A couple of weeks ago I wrapped up a three-session course on resilience in ministry with some fantastic clergywomen. We talked about the emotional labor that gets dumped on us by parishioners – bless their hearts – and the ways it siphons off both professional and personal joy. The question that popped into my mind was, “What do we need to refuse to care about more than our people do?” One of the participants anticipated that I was going to use the word “carry” instead of “care,” a leap that took us into rich discussion. Maybe we shouldn’t refuse to care. Maybe we can’t not care.
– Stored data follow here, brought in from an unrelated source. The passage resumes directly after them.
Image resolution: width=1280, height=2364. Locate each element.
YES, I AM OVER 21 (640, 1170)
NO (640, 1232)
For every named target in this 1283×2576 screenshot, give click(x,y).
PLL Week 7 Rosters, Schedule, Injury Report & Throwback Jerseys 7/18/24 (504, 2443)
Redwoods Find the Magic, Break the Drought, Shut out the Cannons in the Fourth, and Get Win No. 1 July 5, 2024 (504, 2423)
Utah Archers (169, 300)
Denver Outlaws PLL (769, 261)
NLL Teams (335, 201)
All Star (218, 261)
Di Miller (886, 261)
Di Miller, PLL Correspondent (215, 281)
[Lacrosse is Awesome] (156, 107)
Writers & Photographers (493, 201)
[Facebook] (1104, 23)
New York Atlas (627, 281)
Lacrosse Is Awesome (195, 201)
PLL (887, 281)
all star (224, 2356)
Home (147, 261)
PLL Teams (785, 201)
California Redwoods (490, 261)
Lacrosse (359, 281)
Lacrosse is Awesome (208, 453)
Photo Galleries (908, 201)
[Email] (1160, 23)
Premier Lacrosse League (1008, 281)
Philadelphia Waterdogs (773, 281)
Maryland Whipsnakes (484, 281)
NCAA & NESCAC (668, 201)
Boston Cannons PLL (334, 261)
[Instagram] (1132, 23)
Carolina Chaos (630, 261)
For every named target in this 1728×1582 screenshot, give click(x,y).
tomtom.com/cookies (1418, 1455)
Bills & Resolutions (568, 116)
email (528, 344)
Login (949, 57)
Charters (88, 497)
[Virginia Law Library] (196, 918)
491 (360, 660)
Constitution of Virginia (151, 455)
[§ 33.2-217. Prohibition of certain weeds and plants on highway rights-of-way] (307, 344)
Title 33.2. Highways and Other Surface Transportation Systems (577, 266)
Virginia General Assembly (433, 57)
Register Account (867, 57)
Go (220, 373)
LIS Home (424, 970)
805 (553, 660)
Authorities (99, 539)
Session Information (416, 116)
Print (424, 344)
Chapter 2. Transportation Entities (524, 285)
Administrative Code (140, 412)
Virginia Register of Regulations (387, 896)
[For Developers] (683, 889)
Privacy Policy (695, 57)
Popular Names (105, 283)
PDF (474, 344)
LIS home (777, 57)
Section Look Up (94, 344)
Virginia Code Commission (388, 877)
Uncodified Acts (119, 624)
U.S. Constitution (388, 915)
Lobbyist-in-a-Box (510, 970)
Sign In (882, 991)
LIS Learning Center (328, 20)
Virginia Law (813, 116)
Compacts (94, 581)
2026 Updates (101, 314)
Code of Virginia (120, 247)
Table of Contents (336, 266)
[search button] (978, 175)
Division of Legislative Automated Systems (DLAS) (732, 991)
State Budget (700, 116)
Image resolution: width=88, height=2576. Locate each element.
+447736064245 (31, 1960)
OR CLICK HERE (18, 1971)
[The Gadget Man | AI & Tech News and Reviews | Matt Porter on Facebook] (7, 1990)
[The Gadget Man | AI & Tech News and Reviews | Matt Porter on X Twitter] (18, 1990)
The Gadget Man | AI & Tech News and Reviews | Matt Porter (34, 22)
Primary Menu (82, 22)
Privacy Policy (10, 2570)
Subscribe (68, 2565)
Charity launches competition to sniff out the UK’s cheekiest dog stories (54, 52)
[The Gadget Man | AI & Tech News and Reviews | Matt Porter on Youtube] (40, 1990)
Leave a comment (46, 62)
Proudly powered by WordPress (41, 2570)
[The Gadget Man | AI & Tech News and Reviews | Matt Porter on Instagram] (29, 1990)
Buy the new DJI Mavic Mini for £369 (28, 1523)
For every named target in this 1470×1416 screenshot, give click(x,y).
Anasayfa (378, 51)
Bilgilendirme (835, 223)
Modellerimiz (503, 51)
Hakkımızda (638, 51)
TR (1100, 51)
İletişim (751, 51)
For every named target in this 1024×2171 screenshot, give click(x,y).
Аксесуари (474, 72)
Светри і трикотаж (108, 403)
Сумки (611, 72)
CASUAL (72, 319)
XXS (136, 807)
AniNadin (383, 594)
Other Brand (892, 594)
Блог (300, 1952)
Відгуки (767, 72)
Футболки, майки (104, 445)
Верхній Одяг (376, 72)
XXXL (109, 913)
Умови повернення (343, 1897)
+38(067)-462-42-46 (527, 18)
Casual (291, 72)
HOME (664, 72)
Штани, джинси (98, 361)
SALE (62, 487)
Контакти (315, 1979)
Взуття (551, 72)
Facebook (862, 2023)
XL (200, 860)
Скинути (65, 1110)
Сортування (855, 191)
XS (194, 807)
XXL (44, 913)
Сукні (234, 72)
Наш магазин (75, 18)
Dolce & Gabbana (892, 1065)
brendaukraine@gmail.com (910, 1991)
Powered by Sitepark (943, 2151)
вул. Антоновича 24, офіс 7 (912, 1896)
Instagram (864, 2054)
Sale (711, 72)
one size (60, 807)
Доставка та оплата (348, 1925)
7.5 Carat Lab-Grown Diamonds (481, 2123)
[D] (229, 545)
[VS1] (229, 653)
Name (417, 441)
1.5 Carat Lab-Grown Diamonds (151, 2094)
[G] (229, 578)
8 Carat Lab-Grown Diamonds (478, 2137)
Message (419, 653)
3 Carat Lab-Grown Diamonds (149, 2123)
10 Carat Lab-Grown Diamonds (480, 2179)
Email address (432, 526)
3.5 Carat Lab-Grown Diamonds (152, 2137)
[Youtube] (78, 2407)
But that doesn’t mean we have to carry all the worry and responsibility – especially around this emotional work – that others offer us.
I can care that you’re in conflict with another church member without inserting myself into the conflict.
I can care that your feelings were hurt by not being nominated for a lay leadership role while remaining clear that the decision was a good one.
I can care that you don’t think I visited you often enough in the hospital without doubting my intentionality around how I spend my ministry time.
I can care that you heard my sermon in a way I did not intend and still trust that the Spirit did its work in and through me.
Caring vs. carrying all boils down to the hard work of self-differentiation: here is where you end and I begin. When we are clear about our strengths, purpose, and role, we can begin to crawl out from the weight of others’ expectations while remaining connected to the people around us.
What burden do you need to lay down?